RECORD SET:

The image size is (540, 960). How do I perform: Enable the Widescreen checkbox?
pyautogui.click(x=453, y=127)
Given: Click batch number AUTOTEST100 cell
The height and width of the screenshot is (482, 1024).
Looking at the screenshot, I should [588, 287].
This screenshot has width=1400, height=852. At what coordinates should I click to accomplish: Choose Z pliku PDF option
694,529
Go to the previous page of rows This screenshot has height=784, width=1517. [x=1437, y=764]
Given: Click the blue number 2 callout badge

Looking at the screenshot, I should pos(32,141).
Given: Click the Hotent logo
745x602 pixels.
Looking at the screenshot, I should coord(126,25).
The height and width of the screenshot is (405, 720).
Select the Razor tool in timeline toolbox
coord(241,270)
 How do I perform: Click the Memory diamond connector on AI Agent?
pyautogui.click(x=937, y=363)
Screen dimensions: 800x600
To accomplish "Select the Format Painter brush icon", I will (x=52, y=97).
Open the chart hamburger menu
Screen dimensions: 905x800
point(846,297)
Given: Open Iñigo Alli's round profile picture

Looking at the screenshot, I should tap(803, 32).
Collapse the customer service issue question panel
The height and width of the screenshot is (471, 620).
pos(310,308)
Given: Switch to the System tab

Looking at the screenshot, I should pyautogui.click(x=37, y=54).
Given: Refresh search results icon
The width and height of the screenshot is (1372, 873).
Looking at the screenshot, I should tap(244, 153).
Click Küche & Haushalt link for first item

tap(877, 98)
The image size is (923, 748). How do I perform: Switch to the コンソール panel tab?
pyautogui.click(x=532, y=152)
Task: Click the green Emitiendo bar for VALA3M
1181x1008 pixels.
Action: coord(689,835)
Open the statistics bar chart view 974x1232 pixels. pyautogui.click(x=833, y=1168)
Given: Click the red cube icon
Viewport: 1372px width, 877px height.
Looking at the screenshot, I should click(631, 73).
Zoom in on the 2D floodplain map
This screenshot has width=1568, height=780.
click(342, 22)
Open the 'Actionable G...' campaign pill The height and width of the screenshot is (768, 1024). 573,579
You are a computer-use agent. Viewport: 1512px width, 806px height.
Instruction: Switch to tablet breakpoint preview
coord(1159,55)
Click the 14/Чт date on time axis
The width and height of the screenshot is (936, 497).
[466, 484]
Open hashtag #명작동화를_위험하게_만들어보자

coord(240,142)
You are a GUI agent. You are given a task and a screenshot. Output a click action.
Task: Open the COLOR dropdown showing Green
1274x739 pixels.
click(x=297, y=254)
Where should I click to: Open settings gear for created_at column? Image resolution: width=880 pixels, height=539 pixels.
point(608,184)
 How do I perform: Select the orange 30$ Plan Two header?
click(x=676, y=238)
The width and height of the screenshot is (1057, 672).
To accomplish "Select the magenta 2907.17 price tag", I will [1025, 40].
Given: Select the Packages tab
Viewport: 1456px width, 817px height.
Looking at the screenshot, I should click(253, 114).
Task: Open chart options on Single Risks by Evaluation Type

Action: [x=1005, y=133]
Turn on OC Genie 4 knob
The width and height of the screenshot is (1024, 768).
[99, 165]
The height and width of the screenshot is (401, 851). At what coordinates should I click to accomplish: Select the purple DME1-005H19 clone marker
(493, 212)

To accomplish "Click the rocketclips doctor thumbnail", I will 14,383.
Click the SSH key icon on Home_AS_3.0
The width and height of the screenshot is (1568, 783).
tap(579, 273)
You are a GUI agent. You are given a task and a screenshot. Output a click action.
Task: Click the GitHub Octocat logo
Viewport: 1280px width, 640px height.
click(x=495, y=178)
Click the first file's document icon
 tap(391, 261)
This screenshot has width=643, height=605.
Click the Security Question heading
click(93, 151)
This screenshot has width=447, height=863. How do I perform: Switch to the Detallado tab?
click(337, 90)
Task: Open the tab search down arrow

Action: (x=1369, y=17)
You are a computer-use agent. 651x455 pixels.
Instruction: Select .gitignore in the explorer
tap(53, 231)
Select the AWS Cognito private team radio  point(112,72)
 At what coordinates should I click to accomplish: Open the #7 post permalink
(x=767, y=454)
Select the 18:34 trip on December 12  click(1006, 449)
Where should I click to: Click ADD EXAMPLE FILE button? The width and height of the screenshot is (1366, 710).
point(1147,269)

GIVEN PROBLEM:
Reproduce every one of the entries above word for word, with no changes.

ANSWER TO THIS EXERCISE:
The image size is (540, 960). How do I perform: Enable the Widescreen checkbox?
pyautogui.click(x=453, y=127)
Given: Click batch number AUTOTEST100 cell
The height and width of the screenshot is (482, 1024).
Looking at the screenshot, I should [588, 287].
This screenshot has width=1400, height=852. At what coordinates should I click to accomplish: Choose Z pliku PDF option
694,529
Go to the previous page of rows This screenshot has height=784, width=1517. [x=1437, y=764]
Given: Click the blue number 2 callout badge

Looking at the screenshot, I should pos(32,141).
Given: Click the Hotent logo
745x602 pixels.
Looking at the screenshot, I should coord(126,25).
The height and width of the screenshot is (405, 720).
Select the Razor tool in timeline toolbox
coord(241,270)
 How do I perform: Click the Memory diamond connector on AI Agent?
pyautogui.click(x=937, y=363)
Screen dimensions: 800x600
To accomplish "Select the Format Painter brush icon", I will (x=52, y=97).
Open the chart hamburger menu
Screen dimensions: 905x800
point(846,297)
Given: Open Iñigo Alli's round profile picture

Looking at the screenshot, I should tap(803, 32).
Collapse the customer service issue question panel
The height and width of the screenshot is (471, 620).
pos(310,308)
Given: Switch to the System tab

Looking at the screenshot, I should pyautogui.click(x=37, y=54).
Given: Refresh search results icon
The width and height of the screenshot is (1372, 873).
Looking at the screenshot, I should tap(244, 153).
Click Küche & Haushalt link for first item

tap(877, 98)
The image size is (923, 748). How do I perform: Switch to the コンソール panel tab?
pyautogui.click(x=532, y=152)
Task: Click the green Emitiendo bar for VALA3M
1181x1008 pixels.
Action: coord(689,835)
Open the statistics bar chart view 974x1232 pixels. pyautogui.click(x=833, y=1168)
Given: Click the red cube icon
Viewport: 1372px width, 877px height.
Looking at the screenshot, I should click(631, 73).
Zoom in on the 2D floodplain map
This screenshot has width=1568, height=780.
click(342, 22)
Open the 'Actionable G...' campaign pill The height and width of the screenshot is (768, 1024). 573,579
You are a computer-use agent. Viewport: 1512px width, 806px height.
Instruction: Switch to tablet breakpoint preview
coord(1159,55)
Click the 14/Чт date on time axis
The width and height of the screenshot is (936, 497).
[466, 484]
Open hashtag #명작동화를_위험하게_만들어보자

coord(240,142)
You are a GUI agent. You are given a task and a screenshot. Output a click action.
Task: Open the COLOR dropdown showing Green
1274x739 pixels.
click(x=297, y=254)
Where should I click to: Open settings gear for created_at column? Image resolution: width=880 pixels, height=539 pixels.
point(608,184)
 How do I perform: Select the orange 30$ Plan Two header?
click(x=676, y=238)
The width and height of the screenshot is (1057, 672).
To accomplish "Select the magenta 2907.17 price tag", I will [1025, 40].
Given: Select the Packages tab
Viewport: 1456px width, 817px height.
Looking at the screenshot, I should click(253, 114).
Task: Open chart options on Single Risks by Evaluation Type

Action: [x=1005, y=133]
Turn on OC Genie 4 knob
The width and height of the screenshot is (1024, 768).
[99, 165]
The height and width of the screenshot is (401, 851). At what coordinates should I click to accomplish: Select the purple DME1-005H19 clone marker
(493, 212)

To accomplish "Click the rocketclips doctor thumbnail", I will 14,383.
Click the SSH key icon on Home_AS_3.0
The width and height of the screenshot is (1568, 783).
tap(579, 273)
You are a GUI agent. You are given a task and a screenshot. Output a click action.
Task: Click the GitHub Octocat logo
Viewport: 1280px width, 640px height.
click(x=495, y=178)
Click the first file's document icon
 tap(391, 261)
This screenshot has width=643, height=605.
Click the Security Question heading
click(93, 151)
This screenshot has width=447, height=863. How do I perform: Switch to the Detallado tab?
click(337, 90)
Task: Open the tab search down arrow

Action: (x=1369, y=17)
You are a computer-use agent. 651x455 pixels.
Instruction: Select .gitignore in the explorer
tap(53, 231)
Select the AWS Cognito private team radio  point(112,72)
 At what coordinates should I click to accomplish: Open the #7 post permalink
(x=767, y=454)
Select the 18:34 trip on December 12  click(1006, 449)
Where should I click to: Click ADD EXAMPLE FILE button? The width and height of the screenshot is (1366, 710).
point(1147,269)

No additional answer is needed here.